Текст романа связан также по горизонтали. На мой взгляд, менее удачно. Хотя очевидно, что в этом и состояла идея автора: все три персонажа, равноправно имеют возможность свободного - даже, безоглядного танца-высказывания. Каждому, в соответствии с этой идеей равенства, предоставлена отдельная сцена-глава.
Итак, роман Боона работает как ткацкий станок: он переплетает воедино вертикальную и горизонтальную основу (словесной ткани) - и в результате у нас буквально на глазах рождается очень плотное и прочное полотно. Агрессия, зло, разрушение зиждутся именно в этом нерасторжимом полотне существования, в материи как таковой - и здесь нет разницы, "мыслящая" она или нет.
В заключение несколько слов о единственном пока на русском языке издании Боона. Книга "Избранное"(1980г.) вышла в свет как перевод с нидерландского, мы же обозначаем наш текст как перевод с фламандского. Как объяснить это разночтение? Дело в том, что Боон сначала стал известен именно в Голландии, а не во Фландрии - из-за либерализма первой и жесткого католического консерватизма второй. То есть публикации Боона в большинстве своем осуществлялись именно нидерландскими издательствами. Но писал Боон на фламандском языке, который голландцам понятен. Не вдаваясь в сходство и различие этих двух языков, подчеркну, что все иностранные издания Боона значатся как перевод с фламандского.

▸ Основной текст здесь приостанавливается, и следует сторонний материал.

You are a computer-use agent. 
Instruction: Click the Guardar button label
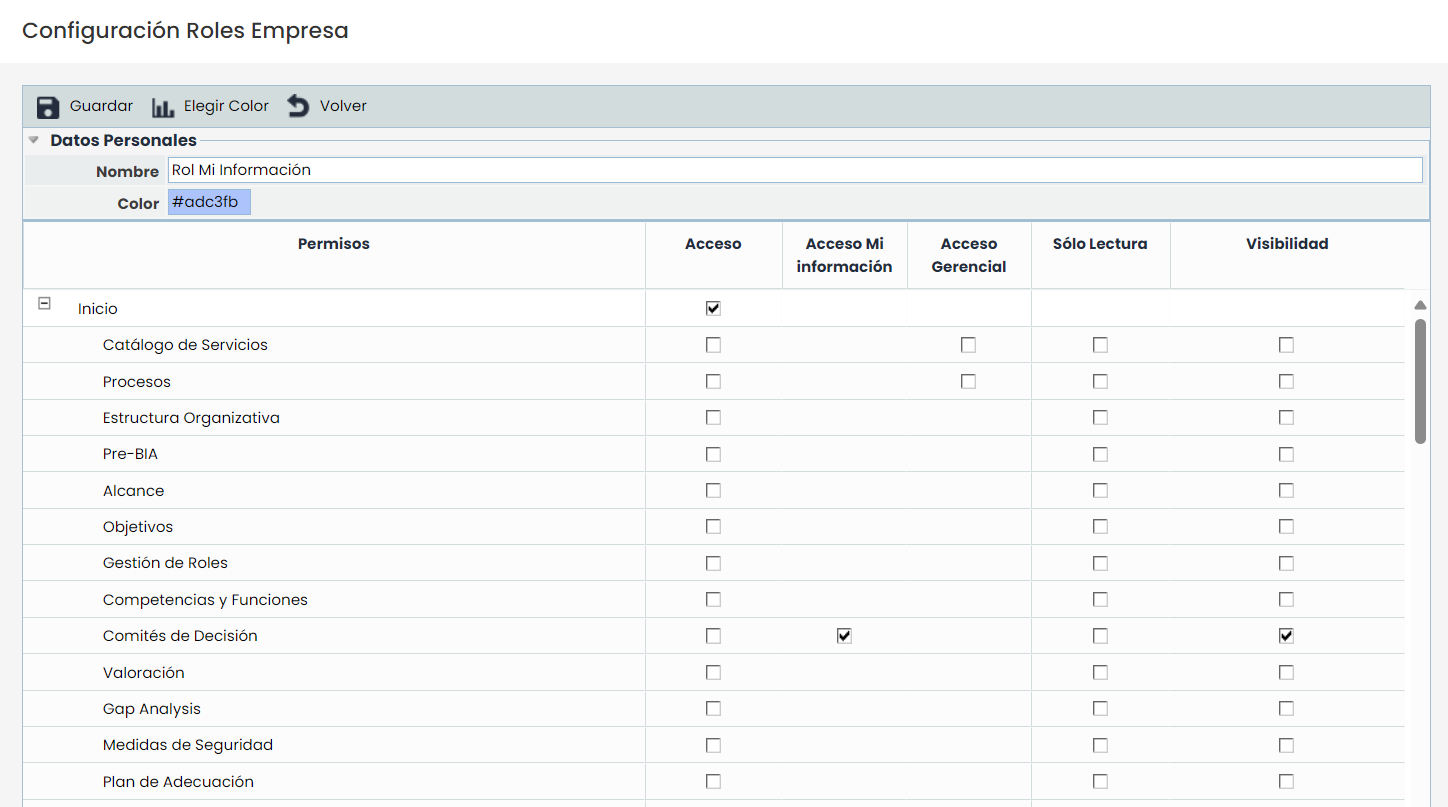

Что можно добавить о Бооне как "человеке"? Несмотря на свои резкие понятные почти всякому писателю - утверждения о непринадлежности к данному разряду существ, Боон в течение жизни совершил как минимум два "человеческих" поступка: построил дом и вырастил сына. Участок для дома, а также материалы были куплены на гонорары из вольнодумствующей Голландии. Это произошло в 1953 году - деревушка Эрембодегем располагалась хоть и недалеко от Алста, но давала отраду уединения. Постройку дома писатель осуществлял сам - руками потомственного мастерового. Там он и умер - в конце жизни довольно много пил, не выдержало сердце. Версия о самоубийстве (целенаправленный перебор спиртного) остается открытой.
После этого его земляки, обитатели Алста, - те, о которых он с таким горестным изумлением пишет в "Менуэте", те, для которых при жизни он был, разумеется, и притча во языцех, те, от которых (добровольный остракизм) он бежал без оглядки, - эти люди совершили поступок, насквозь "человеческий" и полностью предсказуемый: поставили писателю памятник.